The story was that of Hosea – a prophet who’d been told to take a prostitute as a wife. The idea may have seemed absurd – a prophet of God…a holy man….take a prostitute as a wife?! For those times, that seemed rather outrageous, but Hosea obeyed. (Why? Because God’s plan is bigger, ultimately…and we can’t see the bigger picture most of the time).

So Hosea took Gomer as his wife and all seemed to be working out in the early stages of marriage. But soon, Gomer returned to her former way of life and left Hosea and their children behind in the process. To cut a long story short, after some time, Hosea comes across a crowd of people who are gathering to buy slaves. One of the slaves on sale turns out to be Gomer. And this is the point at which my heart skips a beat and tears threaten to fill my eyes – Hosea remains steadfast in the knowledge that the person being sold off is not a slave, and is not a prostitute – but rather, she is his wife and the mother of his children. So he ‘buys her back’, and returns her to their home; washes her, places clean clothing on her, and seats her at the dinner table. He then tells his children that this is their mother, and his wife, and they shall not speak of the past and any wrongdoing that’s taken place, but rather, will move forward in love and grace.
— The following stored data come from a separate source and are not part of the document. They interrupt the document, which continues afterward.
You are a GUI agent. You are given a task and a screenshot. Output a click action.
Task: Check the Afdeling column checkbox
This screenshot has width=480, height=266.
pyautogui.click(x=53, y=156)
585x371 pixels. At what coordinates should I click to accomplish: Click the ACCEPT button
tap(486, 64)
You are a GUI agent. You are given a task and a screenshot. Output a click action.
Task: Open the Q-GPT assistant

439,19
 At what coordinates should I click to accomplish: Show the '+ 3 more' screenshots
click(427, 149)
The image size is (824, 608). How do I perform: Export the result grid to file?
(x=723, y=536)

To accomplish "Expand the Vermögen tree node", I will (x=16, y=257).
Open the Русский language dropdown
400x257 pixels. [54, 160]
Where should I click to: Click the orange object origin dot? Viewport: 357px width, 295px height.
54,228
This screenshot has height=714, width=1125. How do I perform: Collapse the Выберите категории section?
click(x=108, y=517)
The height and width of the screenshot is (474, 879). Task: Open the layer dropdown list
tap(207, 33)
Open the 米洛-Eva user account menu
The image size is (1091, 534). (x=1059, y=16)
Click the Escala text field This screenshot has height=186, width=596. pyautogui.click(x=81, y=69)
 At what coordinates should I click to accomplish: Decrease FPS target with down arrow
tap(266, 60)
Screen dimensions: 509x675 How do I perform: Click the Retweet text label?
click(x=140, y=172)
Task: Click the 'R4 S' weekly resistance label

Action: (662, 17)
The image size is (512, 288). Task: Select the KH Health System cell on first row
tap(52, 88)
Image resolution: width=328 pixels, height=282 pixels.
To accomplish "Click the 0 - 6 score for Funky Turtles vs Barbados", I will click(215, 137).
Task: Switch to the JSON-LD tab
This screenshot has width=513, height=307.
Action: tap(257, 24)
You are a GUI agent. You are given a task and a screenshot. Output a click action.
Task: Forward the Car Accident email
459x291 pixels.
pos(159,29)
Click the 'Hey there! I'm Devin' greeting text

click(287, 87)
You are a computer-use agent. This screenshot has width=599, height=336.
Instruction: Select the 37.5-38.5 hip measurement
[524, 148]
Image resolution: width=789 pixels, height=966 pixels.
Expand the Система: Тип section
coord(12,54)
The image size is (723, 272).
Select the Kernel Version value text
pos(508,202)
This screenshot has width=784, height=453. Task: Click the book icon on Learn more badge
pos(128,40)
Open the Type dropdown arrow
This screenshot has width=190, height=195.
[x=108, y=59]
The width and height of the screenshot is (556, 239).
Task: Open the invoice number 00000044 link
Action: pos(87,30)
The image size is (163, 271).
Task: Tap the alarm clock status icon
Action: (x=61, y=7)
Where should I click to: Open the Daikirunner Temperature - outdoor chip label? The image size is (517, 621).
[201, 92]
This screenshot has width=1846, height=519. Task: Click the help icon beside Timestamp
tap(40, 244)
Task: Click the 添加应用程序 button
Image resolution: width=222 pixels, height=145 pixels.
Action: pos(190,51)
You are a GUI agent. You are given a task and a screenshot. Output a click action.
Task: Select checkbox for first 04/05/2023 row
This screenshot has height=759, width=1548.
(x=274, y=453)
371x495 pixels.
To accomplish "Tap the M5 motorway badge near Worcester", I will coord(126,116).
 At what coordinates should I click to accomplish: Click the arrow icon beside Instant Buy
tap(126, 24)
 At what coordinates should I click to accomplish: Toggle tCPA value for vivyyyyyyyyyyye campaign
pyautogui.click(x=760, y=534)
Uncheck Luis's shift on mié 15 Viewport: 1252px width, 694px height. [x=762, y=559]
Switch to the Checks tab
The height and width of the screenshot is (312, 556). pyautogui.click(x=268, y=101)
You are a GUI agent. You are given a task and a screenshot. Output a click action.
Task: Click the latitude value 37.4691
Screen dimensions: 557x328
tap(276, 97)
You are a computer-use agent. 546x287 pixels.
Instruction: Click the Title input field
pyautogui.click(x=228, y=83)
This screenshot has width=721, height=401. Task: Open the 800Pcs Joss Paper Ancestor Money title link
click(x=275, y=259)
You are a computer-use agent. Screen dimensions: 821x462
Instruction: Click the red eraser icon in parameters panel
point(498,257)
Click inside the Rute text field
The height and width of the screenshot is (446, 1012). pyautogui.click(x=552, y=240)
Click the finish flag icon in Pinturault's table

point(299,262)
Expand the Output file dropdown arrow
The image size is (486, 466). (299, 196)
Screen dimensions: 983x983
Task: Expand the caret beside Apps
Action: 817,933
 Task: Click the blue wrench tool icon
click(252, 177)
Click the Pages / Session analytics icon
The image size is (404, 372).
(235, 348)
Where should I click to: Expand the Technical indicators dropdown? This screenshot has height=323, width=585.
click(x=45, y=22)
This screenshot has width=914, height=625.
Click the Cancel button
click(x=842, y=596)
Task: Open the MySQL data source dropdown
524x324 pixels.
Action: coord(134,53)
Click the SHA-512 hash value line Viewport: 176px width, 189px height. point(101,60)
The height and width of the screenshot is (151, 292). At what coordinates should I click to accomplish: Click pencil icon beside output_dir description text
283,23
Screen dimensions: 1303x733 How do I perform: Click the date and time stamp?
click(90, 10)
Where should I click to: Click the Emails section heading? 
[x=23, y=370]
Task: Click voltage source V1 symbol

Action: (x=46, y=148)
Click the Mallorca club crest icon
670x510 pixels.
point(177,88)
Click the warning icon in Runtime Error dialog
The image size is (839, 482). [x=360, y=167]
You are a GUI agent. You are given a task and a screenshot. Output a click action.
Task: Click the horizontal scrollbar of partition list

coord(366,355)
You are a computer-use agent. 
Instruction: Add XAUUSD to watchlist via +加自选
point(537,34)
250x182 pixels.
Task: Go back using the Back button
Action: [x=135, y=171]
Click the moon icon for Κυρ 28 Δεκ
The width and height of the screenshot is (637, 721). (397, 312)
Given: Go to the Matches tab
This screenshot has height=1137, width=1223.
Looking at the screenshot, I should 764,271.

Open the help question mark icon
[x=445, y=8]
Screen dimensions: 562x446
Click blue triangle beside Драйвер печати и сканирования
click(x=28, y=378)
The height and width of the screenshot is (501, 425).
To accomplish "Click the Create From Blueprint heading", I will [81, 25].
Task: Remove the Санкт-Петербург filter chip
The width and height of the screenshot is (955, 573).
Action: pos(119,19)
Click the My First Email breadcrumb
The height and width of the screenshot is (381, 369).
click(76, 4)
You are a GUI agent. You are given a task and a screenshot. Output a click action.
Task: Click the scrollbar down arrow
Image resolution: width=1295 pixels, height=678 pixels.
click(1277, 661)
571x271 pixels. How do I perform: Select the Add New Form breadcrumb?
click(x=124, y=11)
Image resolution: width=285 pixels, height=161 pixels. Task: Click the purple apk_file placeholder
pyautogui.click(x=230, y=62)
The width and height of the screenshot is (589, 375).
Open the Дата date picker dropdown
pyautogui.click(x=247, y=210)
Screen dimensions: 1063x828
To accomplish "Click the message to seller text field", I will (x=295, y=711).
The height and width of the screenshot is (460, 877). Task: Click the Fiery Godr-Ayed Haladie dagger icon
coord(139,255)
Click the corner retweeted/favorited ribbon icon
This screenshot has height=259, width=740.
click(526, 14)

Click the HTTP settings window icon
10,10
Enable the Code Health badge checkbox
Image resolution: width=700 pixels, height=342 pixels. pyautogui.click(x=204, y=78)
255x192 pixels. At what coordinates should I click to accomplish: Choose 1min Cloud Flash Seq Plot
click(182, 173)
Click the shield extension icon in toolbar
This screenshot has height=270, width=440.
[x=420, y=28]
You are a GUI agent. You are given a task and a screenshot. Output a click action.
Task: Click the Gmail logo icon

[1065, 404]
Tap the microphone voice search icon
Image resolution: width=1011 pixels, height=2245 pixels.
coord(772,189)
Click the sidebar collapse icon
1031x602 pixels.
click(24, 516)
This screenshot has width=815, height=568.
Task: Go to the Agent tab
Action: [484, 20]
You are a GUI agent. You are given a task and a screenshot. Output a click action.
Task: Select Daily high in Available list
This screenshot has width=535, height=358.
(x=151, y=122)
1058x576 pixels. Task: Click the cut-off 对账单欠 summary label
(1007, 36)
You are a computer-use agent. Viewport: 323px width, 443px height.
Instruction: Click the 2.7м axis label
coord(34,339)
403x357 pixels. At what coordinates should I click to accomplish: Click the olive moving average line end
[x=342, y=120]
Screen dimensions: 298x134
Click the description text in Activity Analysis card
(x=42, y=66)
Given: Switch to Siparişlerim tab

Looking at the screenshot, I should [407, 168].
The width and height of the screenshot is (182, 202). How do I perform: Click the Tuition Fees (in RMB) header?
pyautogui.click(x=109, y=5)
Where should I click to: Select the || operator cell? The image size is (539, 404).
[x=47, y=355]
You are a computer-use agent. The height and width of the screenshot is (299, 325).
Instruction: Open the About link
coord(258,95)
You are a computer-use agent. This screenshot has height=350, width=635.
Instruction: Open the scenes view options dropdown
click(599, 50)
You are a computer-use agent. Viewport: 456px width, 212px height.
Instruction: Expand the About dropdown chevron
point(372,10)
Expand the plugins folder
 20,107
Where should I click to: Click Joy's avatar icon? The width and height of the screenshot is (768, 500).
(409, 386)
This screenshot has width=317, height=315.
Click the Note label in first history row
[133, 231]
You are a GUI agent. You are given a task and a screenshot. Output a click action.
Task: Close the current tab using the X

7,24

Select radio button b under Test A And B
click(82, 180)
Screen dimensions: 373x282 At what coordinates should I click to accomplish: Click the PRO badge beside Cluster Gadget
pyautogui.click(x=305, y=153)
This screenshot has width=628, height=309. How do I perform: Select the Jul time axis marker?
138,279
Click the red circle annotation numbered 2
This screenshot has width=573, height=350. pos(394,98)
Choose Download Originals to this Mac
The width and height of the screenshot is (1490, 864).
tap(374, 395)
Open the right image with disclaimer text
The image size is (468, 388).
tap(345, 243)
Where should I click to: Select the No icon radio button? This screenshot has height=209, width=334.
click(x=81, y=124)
I’ve given a very watered-down version of the story really, but what struck me was Hosea’s love for, and commitment to, Gomer (and God, essentially). His protection of her – regardless of anything she did, or even, of anything she could possibly still do.

Unfortunately, I feel that in this day and age, that sort of protection, love, guidance and commitment is very rare. When I heard the pastor speak about this on Sunday, it brought tears to my eyes – the compassion of Hosea towards someone who others would easily have cast aside really touched me. And my heart broke for all those who somehow don’t feel worthy enough to demand this sort of compassion and commitment from others.

And ultimately, we all have the right to demand this because Jesus himself ‘bought us back’, washed us, clothed us with clean clothing, and seated us at the dinner table – telling us that the past is no longer relevant, and we need to move forward into the future with love and grace. This is a concept that I struggle with at times, but it’s one that pounds at the door of my heart.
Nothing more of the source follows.